### Tujuan 1
Tolong salin persis bagian dari tulisan tentang pembantu rumah tangga, mulai dari kata-kata yang memuat "Dari metodologi penelitian" dan berhenti setelah "alias tidak betah.".
### Tujuan 2
Menurut tulisan tentang pembantu rumah tangga, apa penyebab pertama pembantu rumah tangga atau sopir tidak betah?

### Kutipan Terpilih
————

Kamis, Desember 20, 2007

Orang rumah

Dari metodologi penelitian sederhana yang saya lakukan melalui observasi, wawancara, eksperimen, ditambah experience, diperoleh kesimpulan tiga penyebab utama mengapa pembantu rumah tangga dan atau sopir keluar atau mengundurkan diri dalam waktu singkat, alias tidak betah.

Penyebab pertama adalah majikan cerewet. Mendengar kata 'cerewet', ini tidak usah didefinisikan menurut Kamus Besar Bahasa Indonesia. Kita definisikan secara liar saja, yaitu perintah atau bicara dengan topik berulang-ulang, atau memberi komentar atas sesuatu yang tidak perlu atau sudah tidak perlu diberi komentar lagi. Lalu bagaimana kalau sudah diberitahu berkali-kali tapi pembantu tetap tidak bisa ? Itu berarti kita perlu kreatif mencari cara lain untuk membuat mereka tertantang untuk mau bisa dan menjadi bisa.

Penyebab kedua adalah pembantu atau sopir tidak diberi kesempatan berprestasi dan berkembang kompetensinya. Kalau pekerjaannya dianggap oleh majikan belum memenuhi harapan, yang terjadi adalah majikan langsung kudeta dan mengerjakan sendiri pekerjaan pembantu tadi (tanpa kehadiran sang pembantu), atau dimarahi, dihakimi, dikomentari, diomeli, tapi tidak diberi petunjuk atau contoh atau demo cara dan hasil yang diharapkan.

————

### Catatan Hasil Ekstraksi
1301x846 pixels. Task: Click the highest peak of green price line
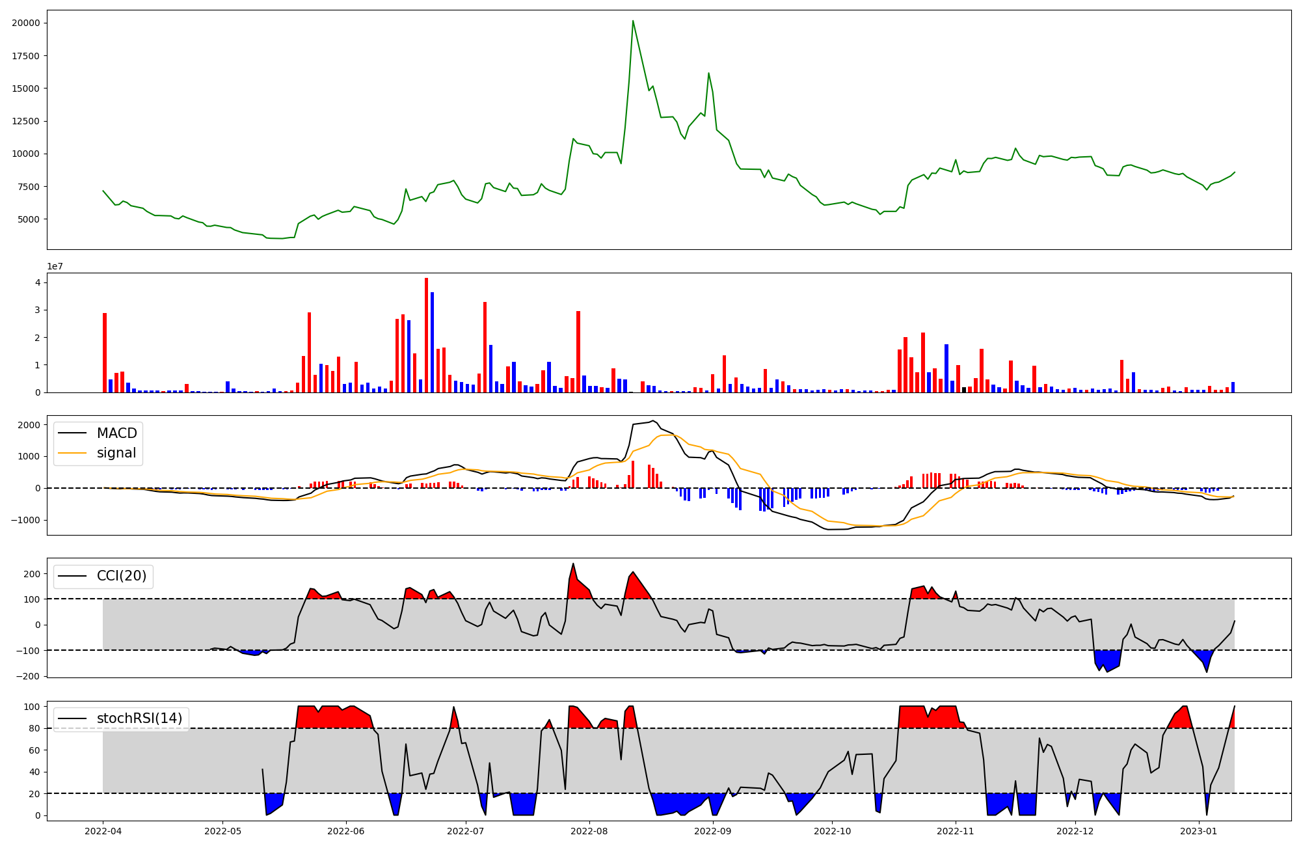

————

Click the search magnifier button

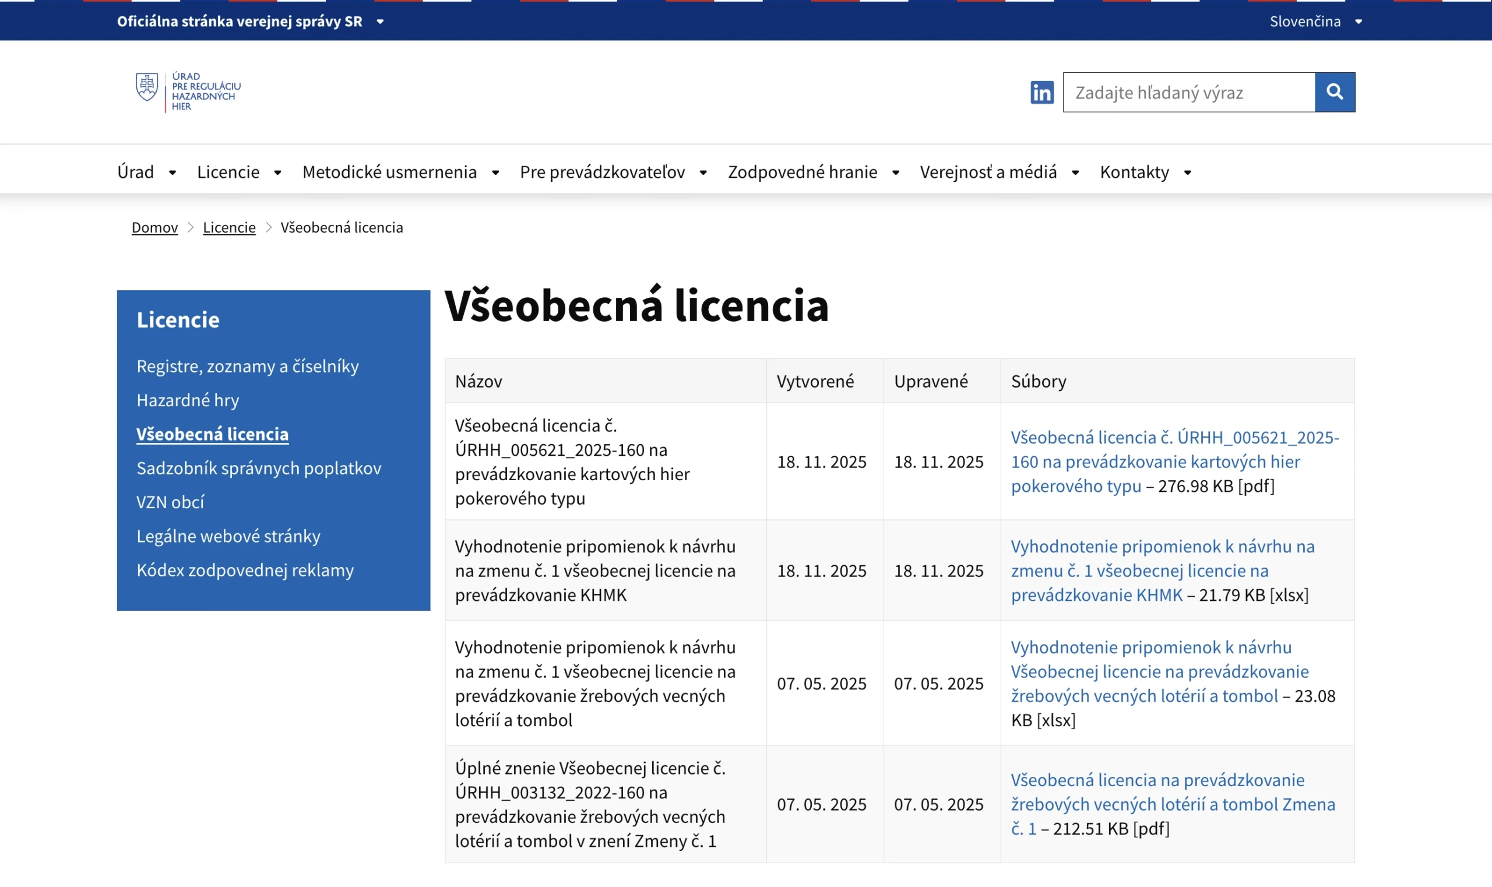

————

### Jawaban Benar 1
Dari metodologi penelitian sederhana yang saya lakukan melalui observasi, wawancara, eksperimen, ditambah experience, diperoleh kesimpulan tiga penyebab utama mengapa pembantu rumah tangga dan atau sopir keluar atau mengundurkan diri dalam waktu singkat, alias tidak betah.

### Jawaban Benar 2
Majikan cerewet.